Until recently, China-Australia relations were tentatively positive. In 2012, the then Labour prime minister Julia Gillard launched a White Paper, ‘Australia in the Asian Century’, which sought to balance its historically close relationship with the US since the Pacific war with a similarly close relationship with China. The balancing act was continued by her conservative successor Tony Abbott who gave Xi the rare honour of addressing both houses of parliament. ‘We have every reason to go beyond a commercial partnership to become strategic partners who have a shared vision,’ Xi declared. Australian perceptions changed when China’s increasingly aggressive strategy to control the South China Sea became clear. Canberra’s call for an international independent investigation into the origins of the Covid pandemic infuriated the Chinese Communist party. Subsequent cyber-attacks on parliament and Australian Chinese language media have been traced to China. In response to increased political hostility to China, the CCP imposed sanctions on a range of Australian exports, including coal, barley, beef, wine, cotton, lobsters and timber. About $20 billion of exports are affected. China’s trade boycott has pushed Australia closer to America. This was made clear last year when Australia signed the Aukus mutual security pact with the United States, with the UK included as a makeweight. Not surprisingly, the deal, which included the purchase of American nuclear submarines, angered China, but many of the island nations also resented Australia’s lack of consultation. Canberra’s neglect of climate change has been a further irritant.

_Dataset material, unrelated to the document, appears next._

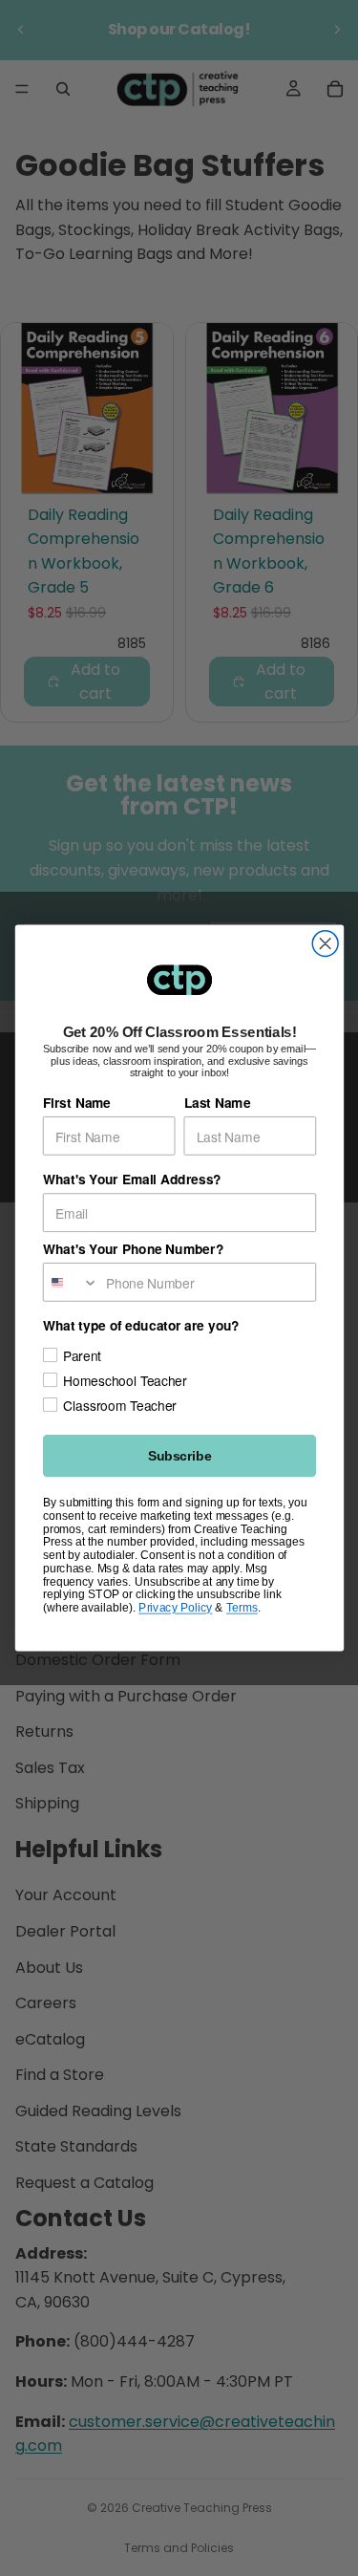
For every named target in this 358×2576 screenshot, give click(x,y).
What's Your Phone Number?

Will other South Pacific Islands follow the Solomons? Many have grievances, particularly regarding doubts raised about the efficacy of Australian aid to the region. The Marshall Islands, Kiribati, Micronesia and Nauru have all announced their intention to quit the Forum. Britain, for its part, has shown almost no interest in the Solomons debacle. As the Australian prime minister Robert Menzies explained in 1939: ‘What Britain calls the Far East is to us the Near North.’ Bearing mind that the UK is distracted by the war in Ukraine and can offer little in help in the containment of Chinese expansion in the South Pacific, Britain’s continuing constitutional role in the region is called into question. Should the Queen of England remain the Queen of the Solomons Islands, particularly given that it is now allied with China?